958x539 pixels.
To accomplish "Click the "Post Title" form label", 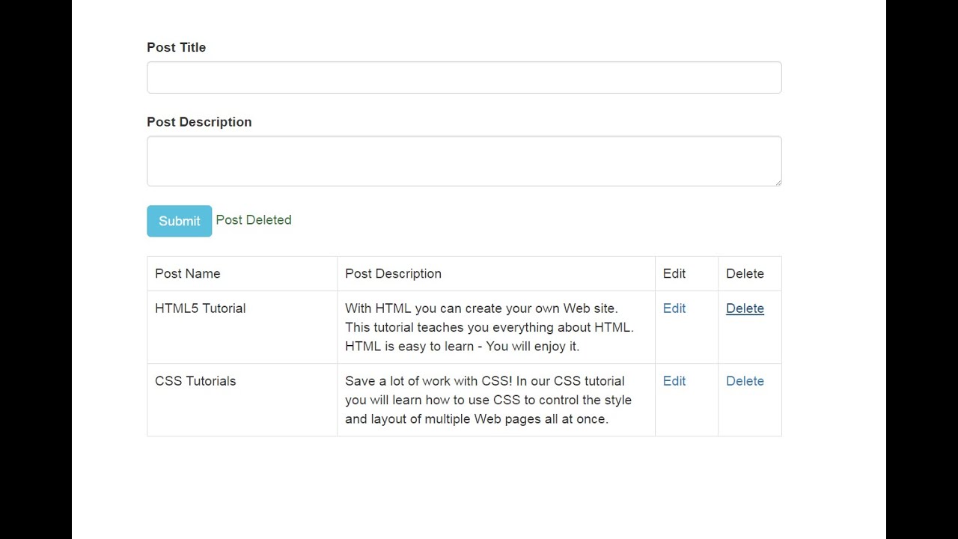I will (177, 47).
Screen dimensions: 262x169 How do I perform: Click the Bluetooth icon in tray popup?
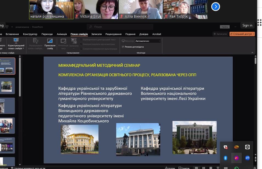pyautogui.click(x=226, y=158)
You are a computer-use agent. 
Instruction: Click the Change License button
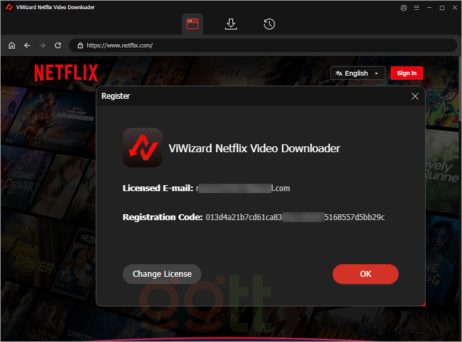(162, 274)
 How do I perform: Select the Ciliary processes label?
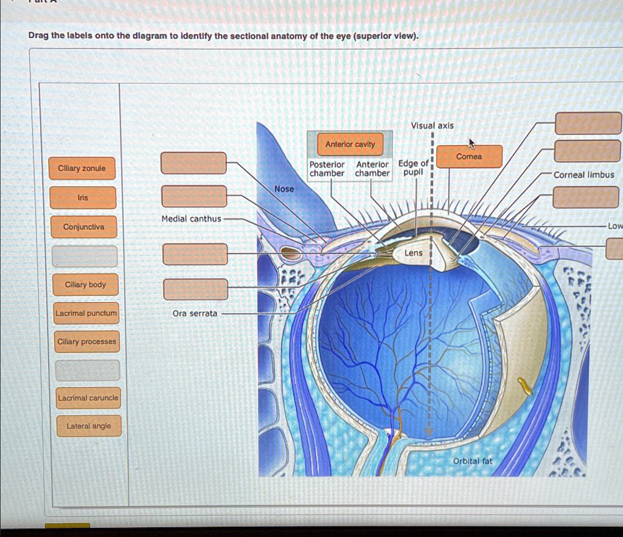click(x=86, y=342)
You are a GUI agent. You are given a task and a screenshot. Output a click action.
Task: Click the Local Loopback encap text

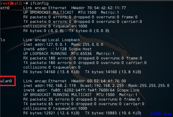(64, 40)
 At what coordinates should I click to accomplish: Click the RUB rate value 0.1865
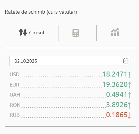click(117, 115)
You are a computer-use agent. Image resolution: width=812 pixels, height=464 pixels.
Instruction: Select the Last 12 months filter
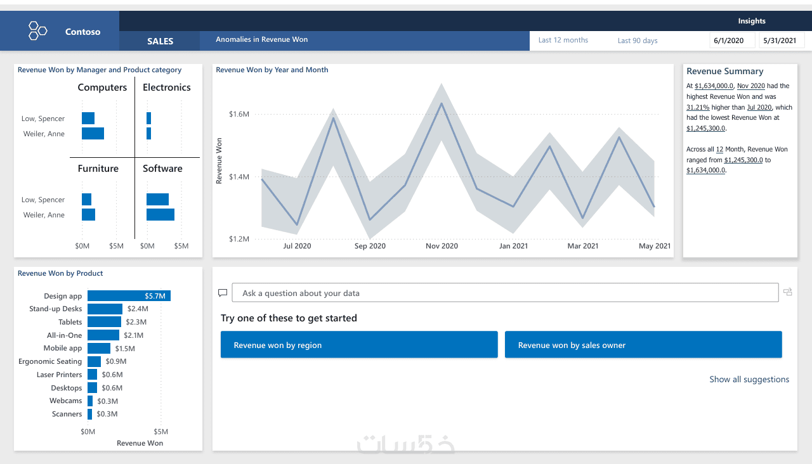point(563,40)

───

→ What to produce
Find and show each line of the listing with the word "computer".

→ Answer section
You are a computer-use agent. 
You are a computer-use agent. Image resolution: width=812 pixels, height=464 pixels.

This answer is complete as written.